Meet New 1995 Society Inductee, Matthew Hurtt!
Meet New 1995 Society Inductee, Matthew Hurtt!

Matthew Hurtt is the Director of Professional Services at the Leadership Institute. He is also an internationally recognized fundraiser, organizer, writer, and public speaker.
For nearly six years, Hurtt worked at Americans for Prosperity & AFP Foundation, where he organized activists across the country around policies that promote prosperity and opportunity. For three years, Hurtt was the public face of AFP/F’s Grassroots Leadership Academy, representing AFP/F at national conferences and other speaking engagements.
Prior to his time at AFP/F, Hurtt raised millions of dollars for conservatives as a copywriter for Response America, a direct mail fundraising firm in Alexandria. Before that, Matthew managed the campaign of then-State Senator Alex X. Mooney.
In 2009, Matthew joined the Leadership Institute staff as a Regional Field Coordinator, where he identified, recruited, and trained university students in Kentucky, Ohio, Pennsylvania, West Virginia, and his home state of Tennessee. It was there that Hurtt began teaching grassroots activists how to organize for the conservative candidate or cause of their choice.
Since 2009, he has trained tens of thousands of activists at the LI headquarters in Arlington and across the country (and in Canada and Europe).
Matthew is involved in national Republican politics, serving as an at-large delegate to both the 2012 and 2016 Republican National Conventions. Since 2013, Hurtt has served as a special assistant to Virginia’s Republican National Committeeman, Morton Blackwell, at the Republican National Committee’s regular meetings.
Hurtt has been published in numerous outlets and has appeared on local, national, and international television and radio as a pro-liberty activist. He resides in Arlington, Virginia.
What moment or opportunity in your life played the most significant part in getting you to where you are today?
On Friday, May 19th and Monday, May 22nd, 2009, I received two calls from Leadership Institute offering me a job. It was right after college graduation. I had no idea what I wanted to do with my life. I had never lived further than 15 minutes from my parents. And I was terrified. I took the job, and everything I have done since has been because I took that chance. The ability to see an opportunity, get past the discomfort, and make a decision in that moment in 2009 laid the foundation for my career.

Pictured here at the Canadian Embassy – refers directly to my work at LI to connect professionals to careers in government.
What is the biggest challenge you’ve overcome in your career so far?
Uncertainty. From the uncertainty of taking a job after college, 660 miles from home, to the uncertainty of identifying each successive opportunity after my first job at Leadership Institute in 2009. Each successive opportunity was built upon the skills developed in the preceding role and the network I developed along the way.
From Leadership Institute to campaign manager – a relationship I developed through LI.

### [REQUIRED TASKS]
1. Answer these questions about the profile of Matthew Hurtt:
(a) What role did Hurtt hold when he joined the Leadership Institute staff in 2009?
(b) Which Republican National Conventions did he attend as an at-large delegate?
(c) How far from home was the job he took after college?
2. Resume the profile of Matthew Hurtt, picking up after its final line.
The entries after this text are not needed for anything asked here.

### [DATASET ENTRIES]

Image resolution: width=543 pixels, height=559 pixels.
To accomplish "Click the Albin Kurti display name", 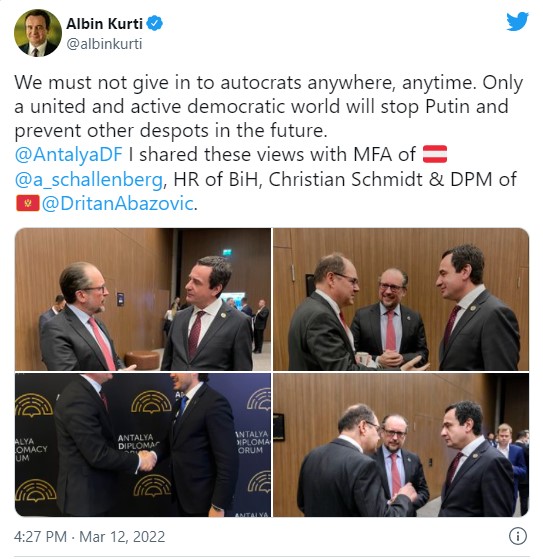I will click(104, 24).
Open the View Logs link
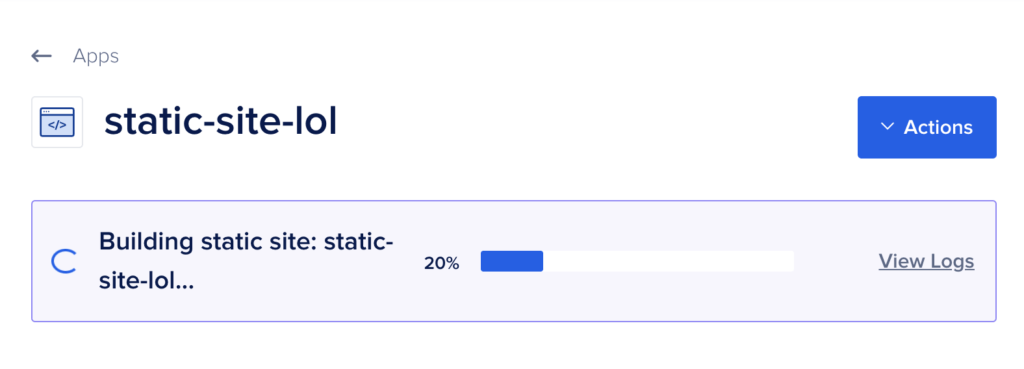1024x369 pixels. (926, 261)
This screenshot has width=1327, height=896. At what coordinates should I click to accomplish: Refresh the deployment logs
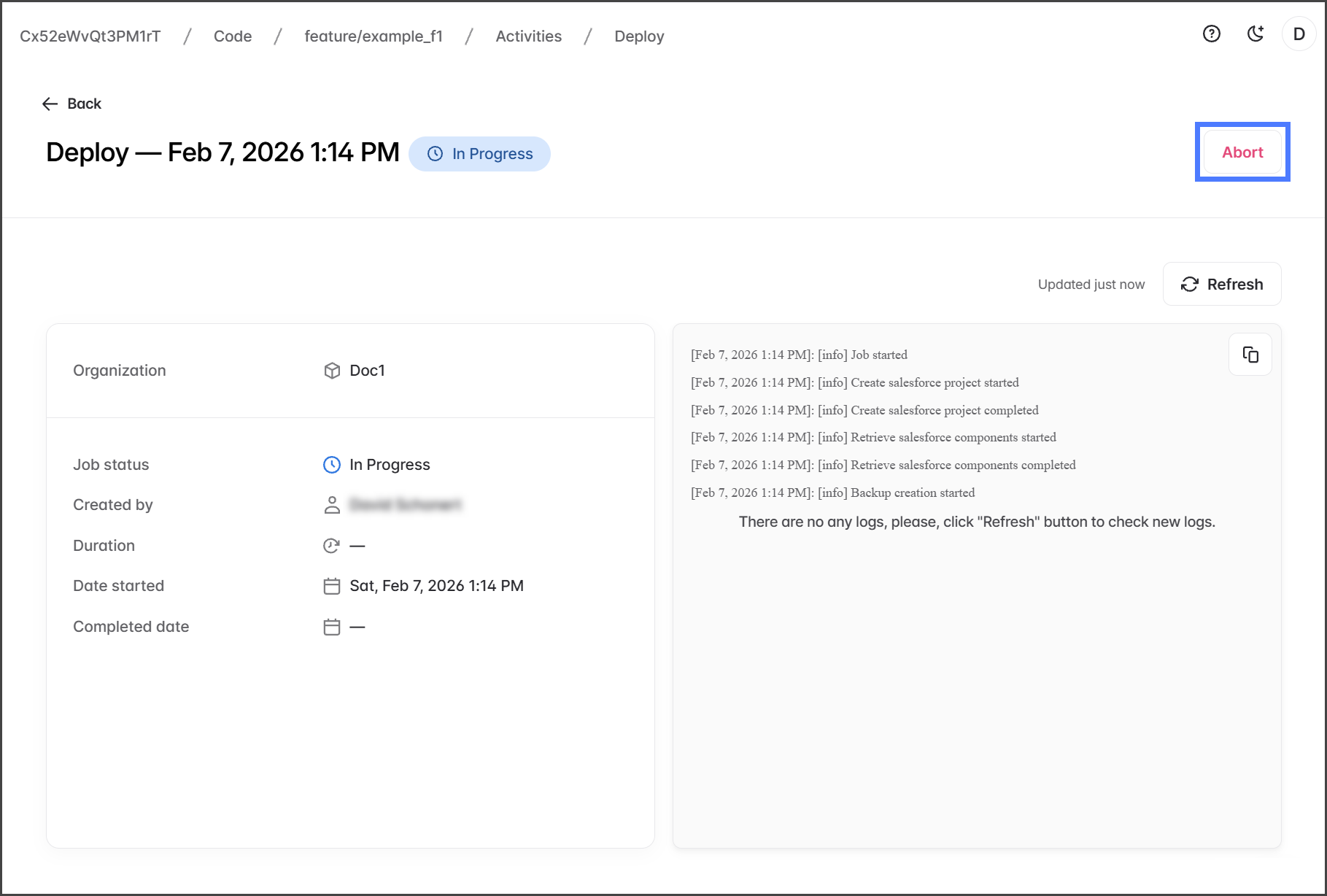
==
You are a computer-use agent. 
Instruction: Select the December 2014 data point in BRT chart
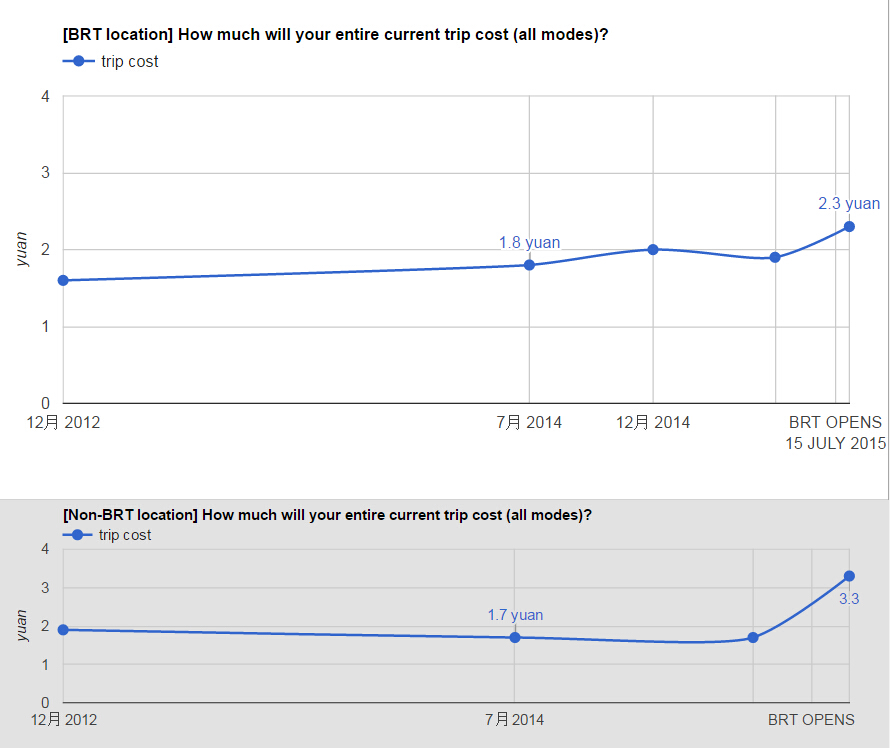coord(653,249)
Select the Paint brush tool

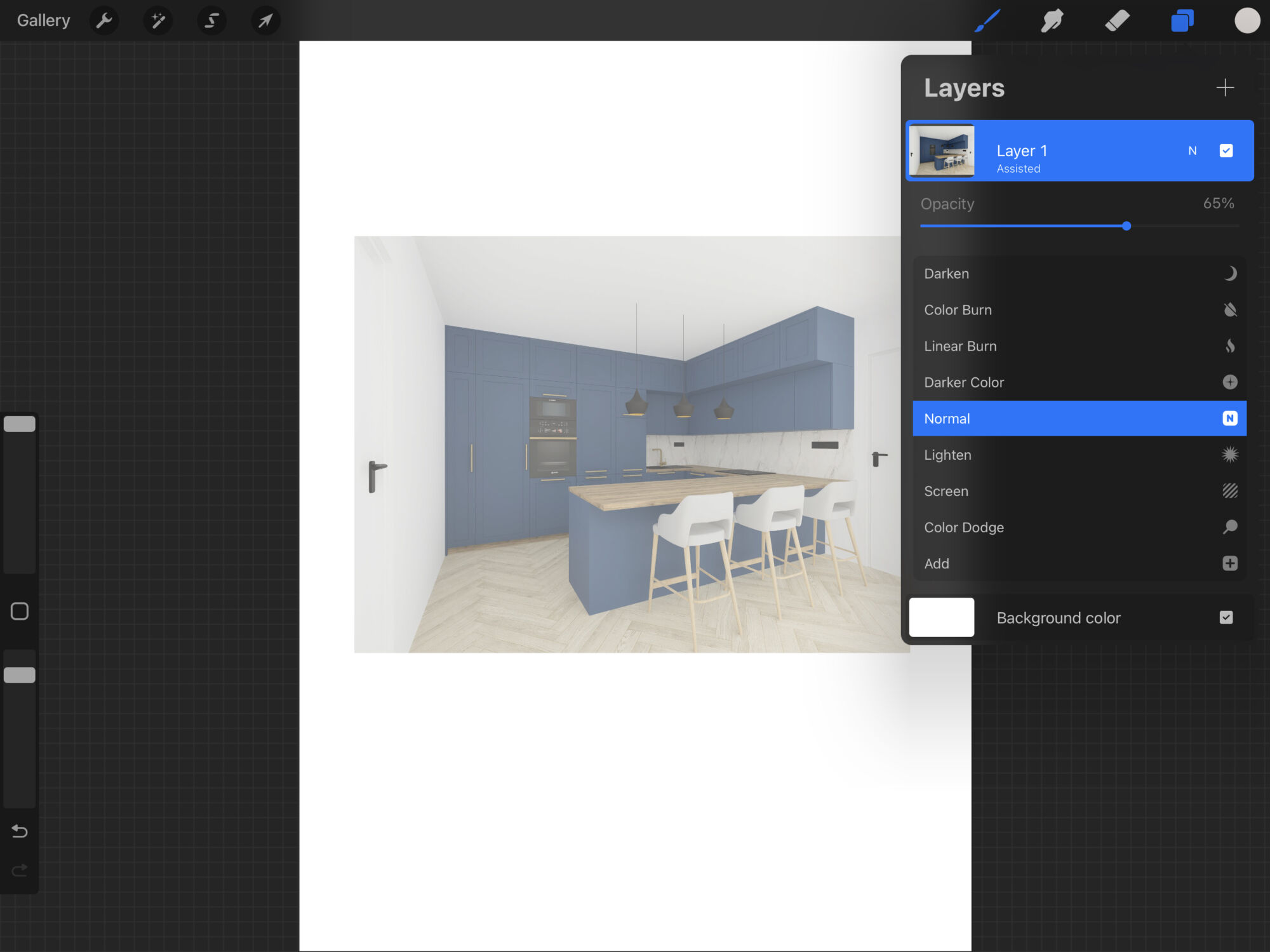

### [THE ANSWERS]
1.
(a) Regional Field Coordinator
(b) The 2012 and 2016 Republican National Conventions
(c) 660 miles

2.
From campaign manager to direct mail – a relationship with the candidate’s brother & skills I developed on the campaign.
From direct mail to Americans for Prosperity – a relationship I developed at LI and skills I developed as guest faculty at LI and campaign manager.
From Americans for Prosperity back to LI – a relationship I maintained with LI and a professional network I developed throughout my career.
What piece of work or accomplishment are you most proud of?
My single greatest accomplishment is the network I’ve built throughout my professional career journey. The ability to identify allies with whom I can collaborate, mentors for myself and others, opportunities and connections for those looking for work, and strategic partners to work together.

Building community through professional networking.
In your words, what motivates your belief in freedom?
I believe, fundamentally, that every person can achieve their full potential – if given the opportunity and government gets out of the way. In every job I’ve had and in my political activism and engagement, I have fought to get government out of the way and connect people with the ideas, policies, and tools to achieve their potential.
What do you believe is the greatest challenge facing America today?
The greatest challenge facing America today is that both major parties seem to believe government should be used to punish their political opponents. Governments should be established to prevent plunder; however, both major parties use government to punish their opponents and reward their allies.
What is the next big goal or project you’re working on? How can the AF community help?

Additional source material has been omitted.